Installing an UDF Library

UDFs have to be installed offline. This section describes the process assuming that you have followed the preceding ansible installation instructions to deploy an AsterixDB instance on your local machine or cluster. Here are the instructions to install an UDF library:

  • Step 1: Stop the AsterixDB instance if it is ACTIVE.

    $ bin/stop.sh
    
  • Step 2: Deploy the UDF package.

    $ bin/udf.sh -m i -d DATAVERSE_NAME -l LIBRARY_NAME -p UDF_PACKAGE_PATH
    
  • Step 3: Start AsterixDB

    $ bin/start.sh
    

After AsterixDB starts, you can use the following query to check whether your UDFs have been sucessfully registered with the system.

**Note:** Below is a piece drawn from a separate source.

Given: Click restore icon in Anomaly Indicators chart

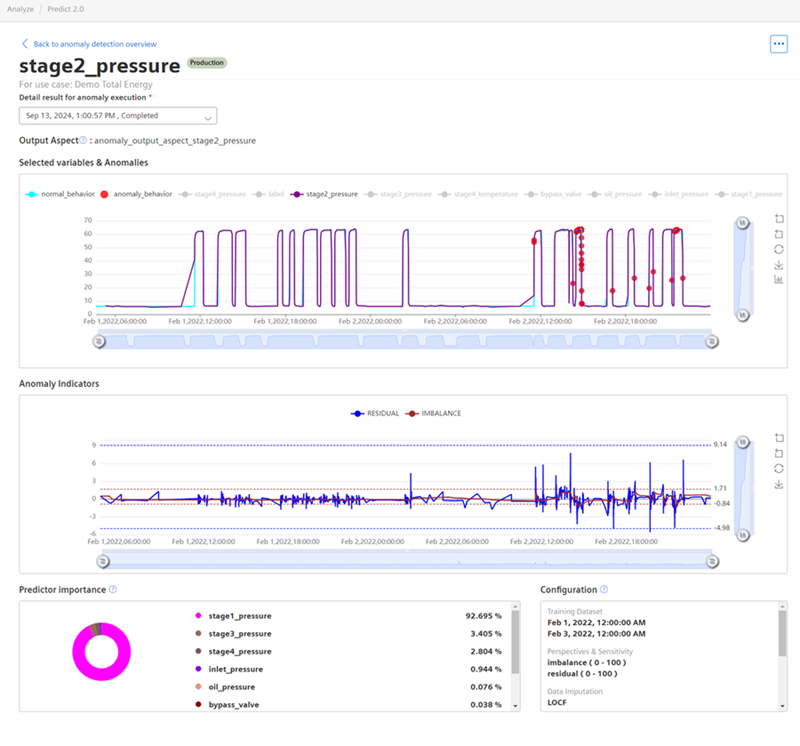Looking at the screenshot, I should tap(779, 468).
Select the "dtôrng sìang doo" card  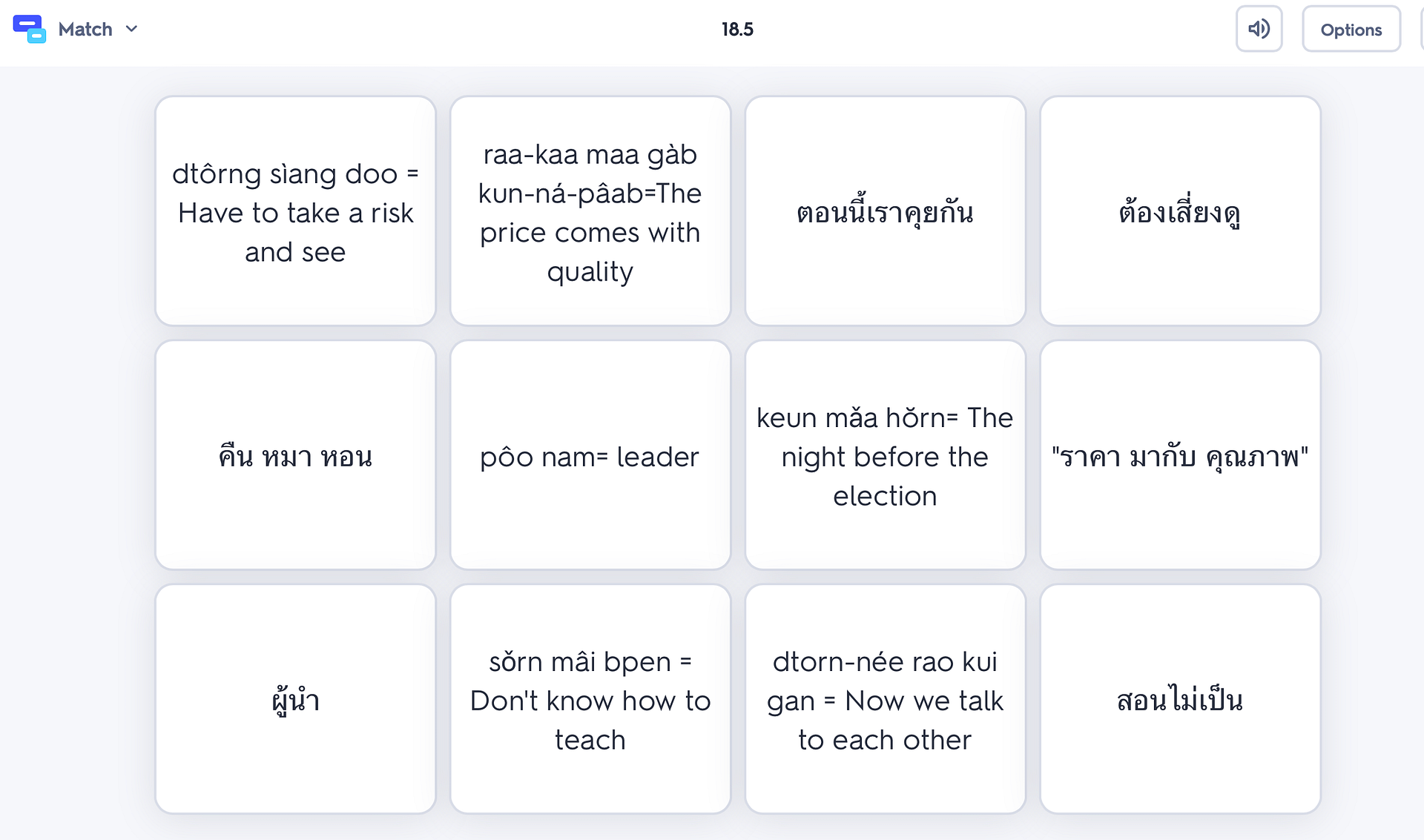(295, 211)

    SELECT * FROM Metadata.`Function`;

In the AsterixDB source release, we provide several sample UDFs that you can try out. You need to build the AsterixDB source to get the compiled UDF package. It can be found under the asterixdb-external sub-project. Assuming that these UDFs have been installed into the udfs dataverse and testlib library, here is an example that uses the sample UDF mysum to compute the sum of two input integers.

    use udfs;

    testlib#mysum(3,4);

Attaching a UDF on Data Feeds

In Data Ingestion using feeds, we introduced an efficient way for users to get data into AsterixDB. In some use cases, users may want to pre-process the incoming data before storing it into the dataset. To meet this need, AsterixDB allows the user to attach a UDF onto the ingestion pipeline. Following the example in Data Ingestion, here we show an example of how to attach a UDF that extracts the user names mentioned from the incoming Tweet text, storing the processed Tweets into a dataset.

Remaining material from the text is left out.